[Pixel coordinate grounding data]
=-=-=-=-=
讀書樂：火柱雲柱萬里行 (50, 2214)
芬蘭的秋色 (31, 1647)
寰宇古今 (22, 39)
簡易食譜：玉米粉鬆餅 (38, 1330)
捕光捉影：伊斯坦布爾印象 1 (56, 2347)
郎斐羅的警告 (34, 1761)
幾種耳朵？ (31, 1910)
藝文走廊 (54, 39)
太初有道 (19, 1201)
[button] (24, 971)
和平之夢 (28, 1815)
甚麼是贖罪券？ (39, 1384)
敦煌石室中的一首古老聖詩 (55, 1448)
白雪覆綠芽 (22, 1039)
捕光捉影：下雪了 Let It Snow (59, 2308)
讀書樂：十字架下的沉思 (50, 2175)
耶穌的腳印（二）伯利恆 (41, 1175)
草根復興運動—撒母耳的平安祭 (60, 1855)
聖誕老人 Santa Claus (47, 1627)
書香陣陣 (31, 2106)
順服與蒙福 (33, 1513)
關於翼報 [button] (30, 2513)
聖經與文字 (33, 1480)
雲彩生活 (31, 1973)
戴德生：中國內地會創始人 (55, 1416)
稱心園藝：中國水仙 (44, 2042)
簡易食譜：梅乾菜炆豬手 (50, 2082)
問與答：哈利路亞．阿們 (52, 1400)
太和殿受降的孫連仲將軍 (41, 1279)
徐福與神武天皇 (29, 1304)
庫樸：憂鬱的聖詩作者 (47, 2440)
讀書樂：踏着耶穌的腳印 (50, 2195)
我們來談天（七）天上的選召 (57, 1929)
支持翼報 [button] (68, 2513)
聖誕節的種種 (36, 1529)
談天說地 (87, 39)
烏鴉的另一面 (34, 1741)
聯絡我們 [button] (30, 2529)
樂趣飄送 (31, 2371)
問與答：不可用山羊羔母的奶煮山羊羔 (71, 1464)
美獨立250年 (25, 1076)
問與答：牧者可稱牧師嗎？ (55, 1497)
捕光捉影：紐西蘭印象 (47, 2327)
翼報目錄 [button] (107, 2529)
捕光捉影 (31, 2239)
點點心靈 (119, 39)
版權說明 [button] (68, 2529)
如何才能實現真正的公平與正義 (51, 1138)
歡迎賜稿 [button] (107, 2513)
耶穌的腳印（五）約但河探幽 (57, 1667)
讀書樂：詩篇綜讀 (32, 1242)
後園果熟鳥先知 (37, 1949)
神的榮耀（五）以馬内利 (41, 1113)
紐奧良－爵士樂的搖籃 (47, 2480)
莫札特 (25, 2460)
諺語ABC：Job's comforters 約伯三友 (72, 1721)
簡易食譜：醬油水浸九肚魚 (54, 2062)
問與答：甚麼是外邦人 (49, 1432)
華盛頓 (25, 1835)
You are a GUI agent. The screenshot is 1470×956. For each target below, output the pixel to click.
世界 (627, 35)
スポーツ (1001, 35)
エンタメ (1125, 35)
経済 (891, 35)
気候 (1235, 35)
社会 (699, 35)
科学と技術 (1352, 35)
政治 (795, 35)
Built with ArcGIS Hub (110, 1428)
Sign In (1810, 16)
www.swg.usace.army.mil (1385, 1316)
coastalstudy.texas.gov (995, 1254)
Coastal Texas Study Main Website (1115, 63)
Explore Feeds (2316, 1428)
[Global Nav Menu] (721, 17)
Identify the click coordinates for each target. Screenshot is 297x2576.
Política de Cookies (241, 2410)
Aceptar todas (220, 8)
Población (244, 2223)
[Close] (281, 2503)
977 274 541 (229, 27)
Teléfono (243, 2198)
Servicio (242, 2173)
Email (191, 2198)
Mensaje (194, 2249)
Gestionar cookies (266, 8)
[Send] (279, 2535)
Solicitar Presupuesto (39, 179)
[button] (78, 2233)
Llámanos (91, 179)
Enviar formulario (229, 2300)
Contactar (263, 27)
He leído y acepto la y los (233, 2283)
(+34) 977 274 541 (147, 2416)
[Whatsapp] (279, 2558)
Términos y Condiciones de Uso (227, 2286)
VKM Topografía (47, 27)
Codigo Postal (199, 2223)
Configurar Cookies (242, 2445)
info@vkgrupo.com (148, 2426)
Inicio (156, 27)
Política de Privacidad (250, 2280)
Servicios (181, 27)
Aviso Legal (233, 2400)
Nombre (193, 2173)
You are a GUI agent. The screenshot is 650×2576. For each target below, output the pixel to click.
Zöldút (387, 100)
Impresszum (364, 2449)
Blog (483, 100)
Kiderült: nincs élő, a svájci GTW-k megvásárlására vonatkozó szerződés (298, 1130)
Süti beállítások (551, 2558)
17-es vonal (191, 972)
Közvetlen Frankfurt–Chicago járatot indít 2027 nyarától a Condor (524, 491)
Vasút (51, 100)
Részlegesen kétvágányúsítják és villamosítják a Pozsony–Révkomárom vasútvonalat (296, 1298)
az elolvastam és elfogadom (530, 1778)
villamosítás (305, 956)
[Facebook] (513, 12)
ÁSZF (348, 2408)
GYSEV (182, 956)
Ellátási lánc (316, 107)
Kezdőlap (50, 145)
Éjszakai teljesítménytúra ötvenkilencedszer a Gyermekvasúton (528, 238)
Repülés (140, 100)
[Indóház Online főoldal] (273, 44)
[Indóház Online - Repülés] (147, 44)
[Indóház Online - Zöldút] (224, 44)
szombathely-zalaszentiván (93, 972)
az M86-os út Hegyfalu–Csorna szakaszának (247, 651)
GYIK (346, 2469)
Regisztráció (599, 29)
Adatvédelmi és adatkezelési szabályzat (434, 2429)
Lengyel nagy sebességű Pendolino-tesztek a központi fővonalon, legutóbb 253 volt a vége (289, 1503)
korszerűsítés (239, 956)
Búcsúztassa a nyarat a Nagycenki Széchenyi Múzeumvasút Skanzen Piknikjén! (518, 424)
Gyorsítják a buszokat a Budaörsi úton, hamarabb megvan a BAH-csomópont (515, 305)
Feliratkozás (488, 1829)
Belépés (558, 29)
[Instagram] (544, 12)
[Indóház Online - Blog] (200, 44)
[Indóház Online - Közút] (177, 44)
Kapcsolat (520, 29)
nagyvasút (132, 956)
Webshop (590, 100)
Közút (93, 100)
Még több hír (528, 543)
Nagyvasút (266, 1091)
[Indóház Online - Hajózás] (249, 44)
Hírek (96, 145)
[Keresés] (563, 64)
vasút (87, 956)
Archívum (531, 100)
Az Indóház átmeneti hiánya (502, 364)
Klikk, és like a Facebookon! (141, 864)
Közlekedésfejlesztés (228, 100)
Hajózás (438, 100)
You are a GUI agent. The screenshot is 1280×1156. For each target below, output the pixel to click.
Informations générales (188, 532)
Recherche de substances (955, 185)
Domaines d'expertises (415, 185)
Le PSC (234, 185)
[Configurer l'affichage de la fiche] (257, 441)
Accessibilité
=-=-=-=-=
(TASK INSTRUCTIONS) Retype the entries in full. Keep every line identical.

(RESPONSE AREA)
讀書樂：火柱雲柱萬里行 (50, 2214)
芬蘭的秋色 (31, 1647)
寰宇古今 (22, 39)
簡易食譜：玉米粉鬆餅 (38, 1330)
捕光捉影：伊斯坦布爾印象 1 (56, 2347)
郎斐羅的警告 (34, 1761)
幾種耳朵？ (31, 1910)
藝文走廊 (54, 39)
太初有道 (19, 1201)
[button] (24, 971)
和平之夢 (28, 1815)
甚麼是贖罪券？ (39, 1384)
敦煌石室中的一首古老聖詩 (55, 1448)
白雪覆綠芽 (22, 1039)
捕光捉影：下雪了 Let It Snow (59, 2308)
讀書樂：十字架下的沉思 (50, 2175)
耶穌的腳印（二）伯利恆 (41, 1175)
草根復興運動—撒母耳的平安祭 (60, 1855)
聖誕老人 Santa Claus (47, 1627)
書香陣陣 (31, 2106)
順服與蒙福 (33, 1513)
關於翼報 [button] (30, 2513)
聖經與文字 (33, 1480)
雲彩生活 (31, 1973)
戴德生：中國內地會創始人 (55, 1416)
稱心園藝：中國水仙 (44, 2042)
簡易食譜：梅乾菜炆豬手 (50, 2082)
問與答：哈利路亞．阿們 (52, 1400)
太和殿受降的孫連仲將軍 (41, 1279)
徐福與神武天皇 (29, 1304)
庫樸：憂鬱的聖詩作者 (47, 2440)
讀書樂：踏着耶穌的腳印 (50, 2195)
我們來談天（七）天上的選召 (57, 1929)
支持翼報 [button] (68, 2513)
聖誕節的種種 (36, 1529)
談天說地 (87, 39)
烏鴉的另一面 (34, 1741)
聯絡我們 [button] (30, 2529)
樂趣飄送 (31, 2371)
問與答：不可用山羊羔母的奶煮山羊羔 (71, 1464)
美獨立250年 (25, 1076)
問與答：牧者可稱牧師嗎？ (55, 1497)
捕光捉影：紐西蘭印象 (47, 2327)
翼報目錄 [button] (107, 2529)
捕光捉影 (31, 2239)
點點心靈 (119, 39)
版權說明 [button] (68, 2529)
如何才能實現真正的公平與正義 (51, 1138)
歡迎賜稿 [button] (107, 2513)
耶穌的腳印（五）約但河探幽 (57, 1667)
讀書樂：詩篇綜讀 (32, 1242)
後園果熟鳥先知 (37, 1949)
神的榮耀（五）以馬内利 (41, 1113)
紐奧良－爵士樂的搖籃 (47, 2480)
莫札特 (25, 2460)
諺語ABC：Job's comforters 約伯三友 (72, 1721)
簡易食譜：醬油水浸九肚魚 (54, 2062)
問與答：甚麼是外邦人 (49, 1432)
華盛頓 (25, 1835)
You are a GUI agent. The screenshot is 1470×956. For each target below, output the pixel to click.
世界 (627, 35)
スポーツ (1001, 35)
エンタメ (1125, 35)
経済 (891, 35)
気候 (1235, 35)
社会 (699, 35)
科学と技術 (1352, 35)
政治 (795, 35)
Built with ArcGIS Hub (110, 1428)
Sign In (1810, 16)
www.swg.usace.army.mil (1385, 1316)
coastalstudy.texas.gov (995, 1254)
Coastal Texas Study Main Website (1115, 63)
Explore Feeds (2316, 1428)
[Global Nav Menu] (721, 17)
Identify the click coordinates for each target. Screenshot is 297x2576.
Política de Cookies (241, 2410)
Aceptar todas (220, 8)
Población (244, 2223)
[Close] (281, 2503)
977 274 541 (229, 27)
Teléfono (243, 2198)
Servicio (242, 2173)
Email (191, 2198)
Mensaje (194, 2249)
Gestionar cookies (266, 8)
[Send] (279, 2535)
Solicitar Presupuesto (39, 179)
[button] (78, 2233)
Llámanos (91, 179)
Enviar formulario (229, 2300)
Contactar (263, 27)
He leído y acepto la y los (233, 2283)
(+34) 977 274 541 (147, 2416)
[Whatsapp] (279, 2558)
Términos y Condiciones de Uso (227, 2286)
VKM Topografía (47, 27)
Codigo Postal (199, 2223)
Configurar Cookies (242, 2445)
info@vkgrupo.com (148, 2426)
Inicio (156, 27)
Política de Privacidad (250, 2280)
Servicios (181, 27)
Aviso Legal (233, 2400)
Nombre (193, 2173)
You are a GUI agent. The screenshot is 650×2576. For each target below, output the pixel to click.
Zöldút (387, 100)
Impresszum (364, 2449)
Blog (483, 100)
Kiderült: nincs élő, a svájci GTW-k megvásárlására vonatkozó szerződés (298, 1130)
Süti beállítások (551, 2558)
17-es vonal (191, 972)
Közvetlen Frankfurt–Chicago járatot indít 2027 nyarától a Condor (524, 491)
Vasút (51, 100)
Részlegesen kétvágányúsítják és villamosítják a Pozsony–Révkomárom vasútvonalat (296, 1298)
az elolvastam és elfogadom (530, 1778)
villamosítás (305, 956)
[Facebook] (513, 12)
ÁSZF (348, 2408)
GYSEV (182, 956)
Ellátási lánc (316, 107)
Kezdőlap (50, 145)
Éjszakai teljesítménytúra ötvenkilencedszer a Gyermekvasúton (528, 238)
Repülés (140, 100)
[Indóház Online főoldal] (273, 44)
[Indóház Online - Repülés] (147, 44)
[Indóház Online - Zöldút] (224, 44)
szombathely-zalaszentiván (93, 972)
az M86-os út Hegyfalu–Csorna szakaszának (247, 651)
GYIK (346, 2469)
Regisztráció (599, 29)
Adatvédelmi és adatkezelési szabályzat (434, 2429)
Lengyel nagy sebességű Pendolino-tesztek a központi fővonalon, legutóbb 253 volt a vége (289, 1503)
korszerűsítés (239, 956)
Búcsúztassa a nyarat a Nagycenki Széchenyi Múzeumvasút Skanzen Piknikjén! (518, 424)
Gyorsítják a buszokat a Budaörsi úton, hamarabb megvan a BAH-csomópont (515, 305)
Feliratkozás (488, 1829)
Belépés (558, 29)
[Instagram] (544, 12)
[Indóház Online - Blog] (200, 44)
[Indóház Online - Közút] (177, 44)
Kapcsolat (520, 29)
nagyvasút (132, 956)
Webshop (590, 100)
Közút (93, 100)
Még több hír (528, 543)
Nagyvasút (266, 1091)
[Indóház Online - Hajózás] (249, 44)
Hírek (96, 145)
[Keresés] (563, 64)
vasút (87, 956)
Archívum (531, 100)
Az Indóház átmeneti hiánya (502, 364)
Klikk, és like a Facebookon! (141, 864)
Közlekedésfejlesztés (228, 100)
Hajózás (438, 100)
You are a GUI agent. The screenshot is 1280×1156. For each target below, output the pixel to click.
Informations générales (188, 532)
Recherche de substances (955, 185)
Domaines d'expertises (415, 185)
Le PSC (234, 185)
[Configurer l'affichage de la fiche] (257, 441)
Accessibilité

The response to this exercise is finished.